EXERCISE DATA: Begin

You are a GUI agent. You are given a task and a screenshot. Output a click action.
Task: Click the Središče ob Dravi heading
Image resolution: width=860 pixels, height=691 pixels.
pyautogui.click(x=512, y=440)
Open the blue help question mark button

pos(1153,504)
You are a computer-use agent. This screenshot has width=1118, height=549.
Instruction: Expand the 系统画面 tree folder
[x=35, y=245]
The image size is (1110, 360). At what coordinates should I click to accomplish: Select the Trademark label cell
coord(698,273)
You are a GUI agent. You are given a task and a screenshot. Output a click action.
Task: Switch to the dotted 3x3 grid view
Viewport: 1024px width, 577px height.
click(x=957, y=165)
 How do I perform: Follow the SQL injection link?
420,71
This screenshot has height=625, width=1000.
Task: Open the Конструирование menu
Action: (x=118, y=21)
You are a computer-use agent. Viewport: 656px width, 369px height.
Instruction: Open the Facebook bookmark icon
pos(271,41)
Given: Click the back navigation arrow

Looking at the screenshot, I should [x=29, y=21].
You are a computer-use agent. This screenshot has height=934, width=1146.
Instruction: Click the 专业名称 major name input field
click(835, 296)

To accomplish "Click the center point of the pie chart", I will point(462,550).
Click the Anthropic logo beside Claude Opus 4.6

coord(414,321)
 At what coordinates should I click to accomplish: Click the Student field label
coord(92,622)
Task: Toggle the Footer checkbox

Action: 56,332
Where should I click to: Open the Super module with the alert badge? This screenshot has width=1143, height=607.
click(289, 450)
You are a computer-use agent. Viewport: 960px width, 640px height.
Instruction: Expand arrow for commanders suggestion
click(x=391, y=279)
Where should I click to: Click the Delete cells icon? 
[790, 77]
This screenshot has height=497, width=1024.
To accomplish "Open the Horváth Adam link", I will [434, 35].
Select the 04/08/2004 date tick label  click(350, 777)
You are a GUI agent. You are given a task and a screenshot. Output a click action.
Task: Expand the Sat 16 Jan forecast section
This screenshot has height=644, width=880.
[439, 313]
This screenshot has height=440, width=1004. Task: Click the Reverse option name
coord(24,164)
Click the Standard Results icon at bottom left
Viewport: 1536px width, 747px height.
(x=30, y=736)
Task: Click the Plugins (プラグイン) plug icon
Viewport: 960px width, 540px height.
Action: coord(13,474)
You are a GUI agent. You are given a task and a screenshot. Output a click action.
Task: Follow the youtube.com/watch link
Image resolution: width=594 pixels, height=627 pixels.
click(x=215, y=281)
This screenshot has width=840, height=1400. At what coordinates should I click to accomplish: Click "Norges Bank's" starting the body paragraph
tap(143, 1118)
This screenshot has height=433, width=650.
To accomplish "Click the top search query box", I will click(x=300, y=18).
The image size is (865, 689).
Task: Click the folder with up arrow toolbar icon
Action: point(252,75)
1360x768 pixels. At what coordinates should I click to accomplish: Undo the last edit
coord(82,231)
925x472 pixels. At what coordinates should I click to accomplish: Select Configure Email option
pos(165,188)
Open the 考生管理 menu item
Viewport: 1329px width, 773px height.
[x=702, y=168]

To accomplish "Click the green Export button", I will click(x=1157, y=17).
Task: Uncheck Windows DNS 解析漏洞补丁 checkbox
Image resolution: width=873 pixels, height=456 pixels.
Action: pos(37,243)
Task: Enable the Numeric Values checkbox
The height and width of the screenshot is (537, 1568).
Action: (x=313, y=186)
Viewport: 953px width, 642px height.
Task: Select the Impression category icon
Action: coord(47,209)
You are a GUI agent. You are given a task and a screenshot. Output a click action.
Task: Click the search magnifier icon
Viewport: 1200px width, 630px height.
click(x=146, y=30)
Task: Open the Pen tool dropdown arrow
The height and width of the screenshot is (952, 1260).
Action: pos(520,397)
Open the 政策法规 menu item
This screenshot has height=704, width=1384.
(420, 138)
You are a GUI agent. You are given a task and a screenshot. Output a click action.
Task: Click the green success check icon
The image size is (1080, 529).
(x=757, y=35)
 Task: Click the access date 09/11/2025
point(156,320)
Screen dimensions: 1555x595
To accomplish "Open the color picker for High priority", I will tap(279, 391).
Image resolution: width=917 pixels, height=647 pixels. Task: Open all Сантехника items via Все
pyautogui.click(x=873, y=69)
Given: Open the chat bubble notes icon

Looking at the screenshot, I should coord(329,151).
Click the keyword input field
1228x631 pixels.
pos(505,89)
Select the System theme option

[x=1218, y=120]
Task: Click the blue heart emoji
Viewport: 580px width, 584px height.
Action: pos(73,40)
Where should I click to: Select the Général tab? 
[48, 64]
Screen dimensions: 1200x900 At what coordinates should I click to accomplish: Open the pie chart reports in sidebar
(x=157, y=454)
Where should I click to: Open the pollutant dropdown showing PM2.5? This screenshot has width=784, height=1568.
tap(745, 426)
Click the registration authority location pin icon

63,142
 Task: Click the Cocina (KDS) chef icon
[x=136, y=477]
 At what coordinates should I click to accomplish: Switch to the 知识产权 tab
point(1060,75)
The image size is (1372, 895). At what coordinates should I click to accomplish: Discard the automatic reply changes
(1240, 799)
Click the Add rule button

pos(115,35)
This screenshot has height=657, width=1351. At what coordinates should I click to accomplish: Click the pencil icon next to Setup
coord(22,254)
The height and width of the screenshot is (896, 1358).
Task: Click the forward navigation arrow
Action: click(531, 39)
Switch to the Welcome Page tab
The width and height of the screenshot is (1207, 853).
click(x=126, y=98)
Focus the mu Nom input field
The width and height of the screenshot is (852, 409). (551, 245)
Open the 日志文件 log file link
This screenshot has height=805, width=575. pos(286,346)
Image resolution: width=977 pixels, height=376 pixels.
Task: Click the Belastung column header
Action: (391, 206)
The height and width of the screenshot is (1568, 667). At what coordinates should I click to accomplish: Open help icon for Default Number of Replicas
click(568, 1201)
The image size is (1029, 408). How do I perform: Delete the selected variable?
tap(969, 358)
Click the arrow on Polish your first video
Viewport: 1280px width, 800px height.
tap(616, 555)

EXERCISE DATA: End

Output every line of the listing exactly as written.

You are a GUI agent. You are given a task and a screenshot. Output a click action.
Task: Click the Središče ob Dravi heading
Image resolution: width=860 pixels, height=691 pixels.
pyautogui.click(x=512, y=440)
Open the blue help question mark button

pos(1153,504)
You are a computer-use agent. This screenshot has width=1118, height=549.
Instruction: Expand the 系统画面 tree folder
[x=35, y=245]
The image size is (1110, 360). At what coordinates should I click to accomplish: Select the Trademark label cell
coord(698,273)
You are a GUI agent. You are given a task and a screenshot. Output a click action.
Task: Switch to the dotted 3x3 grid view
Viewport: 1024px width, 577px height.
click(x=957, y=165)
 How do I perform: Follow the SQL injection link?
420,71
This screenshot has height=625, width=1000.
Task: Open the Конструирование menu
Action: (x=118, y=21)
You are a computer-use agent. Viewport: 656px width, 369px height.
Instruction: Open the Facebook bookmark icon
pos(271,41)
Given: Click the back navigation arrow

Looking at the screenshot, I should [x=29, y=21].
You are a computer-use agent. This screenshot has height=934, width=1146.
Instruction: Click the 专业名称 major name input field
click(835, 296)

To accomplish "Click the center point of the pie chart", I will point(462,550).
Click the Anthropic logo beside Claude Opus 4.6

coord(414,321)
 At what coordinates should I click to accomplish: Click the Student field label
coord(92,622)
Task: Toggle the Footer checkbox

Action: 56,332
Where should I click to: Open the Super module with the alert badge? This screenshot has width=1143, height=607.
click(289, 450)
You are a computer-use agent. Viewport: 960px width, 640px height.
Instruction: Expand arrow for commanders suggestion
click(x=391, y=279)
Where should I click to: Click the Delete cells icon? 
[790, 77]
This screenshot has height=497, width=1024.
To accomplish "Open the Horváth Adam link", I will [434, 35].
Select the 04/08/2004 date tick label  click(350, 777)
You are a GUI agent. You are given a task and a screenshot. Output a click action.
Task: Expand the Sat 16 Jan forecast section
This screenshot has height=644, width=880.
[439, 313]
This screenshot has height=440, width=1004. Task: Click the Reverse option name
coord(24,164)
Click the Standard Results icon at bottom left
Viewport: 1536px width, 747px height.
(x=30, y=736)
Task: Click the Plugins (プラグイン) plug icon
Viewport: 960px width, 540px height.
Action: coord(13,474)
You are a GUI agent. You are given a task and a screenshot. Output a click action.
Task: Follow the youtube.com/watch link
Image resolution: width=594 pixels, height=627 pixels.
click(x=215, y=281)
This screenshot has width=840, height=1400. At what coordinates should I click to accomplish: Click "Norges Bank's" starting the body paragraph
tap(143, 1118)
This screenshot has height=433, width=650.
To accomplish "Click the top search query box", I will click(x=300, y=18).
The image size is (865, 689).
Task: Click the folder with up arrow toolbar icon
Action: point(252,75)
1360x768 pixels. At what coordinates should I click to accomplish: Undo the last edit
coord(82,231)
925x472 pixels. At what coordinates should I click to accomplish: Select Configure Email option
pos(165,188)
Open the 考生管理 menu item
Viewport: 1329px width, 773px height.
[x=702, y=168]

To accomplish "Click the green Export button", I will click(x=1157, y=17).
Task: Uncheck Windows DNS 解析漏洞补丁 checkbox
Image resolution: width=873 pixels, height=456 pixels.
Action: pos(37,243)
Task: Enable the Numeric Values checkbox
The height and width of the screenshot is (537, 1568).
Action: (x=313, y=186)
Viewport: 953px width, 642px height.
Task: Select the Impression category icon
Action: coord(47,209)
You are a GUI agent. You are given a task and a screenshot. Output a click action.
Task: Click the search magnifier icon
Viewport: 1200px width, 630px height.
click(x=146, y=30)
Task: Open the Pen tool dropdown arrow
The height and width of the screenshot is (952, 1260).
Action: pos(520,397)
Open the 政策法规 menu item
This screenshot has height=704, width=1384.
(420, 138)
You are a GUI agent. You are given a task and a screenshot. Output a click action.
Task: Click the green success check icon
The image size is (1080, 529).
(x=757, y=35)
 Task: Click the access date 09/11/2025
point(156,320)
Screen dimensions: 1555x595
To accomplish "Open the color picker for High priority", I will tap(279, 391).
Image resolution: width=917 pixels, height=647 pixels. Task: Open all Сантехника items via Все
pyautogui.click(x=873, y=69)
Given: Open the chat bubble notes icon

Looking at the screenshot, I should coord(329,151).
Click the keyword input field
1228x631 pixels.
pos(505,89)
Select the System theme option

[x=1218, y=120]
Task: Click the blue heart emoji
Viewport: 580px width, 584px height.
Action: pos(73,40)
Where should I click to: Select the Général tab? 
[48, 64]
Screen dimensions: 1200x900 At what coordinates should I click to accomplish: Open the pie chart reports in sidebar
(x=157, y=454)
Where should I click to: Open the pollutant dropdown showing PM2.5? This screenshot has width=784, height=1568.
tap(745, 426)
Click the registration authority location pin icon

63,142
 Task: Click the Cocina (KDS) chef icon
[x=136, y=477]
 At what coordinates should I click to accomplish: Switch to the 知识产权 tab
point(1060,75)
The image size is (1372, 895). At what coordinates should I click to accomplish: Discard the automatic reply changes
(1240, 799)
Click the Add rule button

pos(115,35)
This screenshot has height=657, width=1351. At what coordinates should I click to accomplish: Click the pencil icon next to Setup
coord(22,254)
The height and width of the screenshot is (896, 1358).
Task: Click the forward navigation arrow
Action: click(531, 39)
Switch to the Welcome Page tab
The width and height of the screenshot is (1207, 853).
click(x=126, y=98)
Focus the mu Nom input field
The width and height of the screenshot is (852, 409). (551, 245)
Open the 日志文件 log file link
This screenshot has height=805, width=575. pos(286,346)
Image resolution: width=977 pixels, height=376 pixels.
Task: Click the Belastung column header
Action: (391, 206)
The height and width of the screenshot is (1568, 667). At what coordinates should I click to accomplish: Open help icon for Default Number of Replicas
click(568, 1201)
The image size is (1029, 408). How do I perform: Delete the selected variable?
tap(969, 358)
Click the arrow on Polish your first video
Viewport: 1280px width, 800px height.
tap(616, 555)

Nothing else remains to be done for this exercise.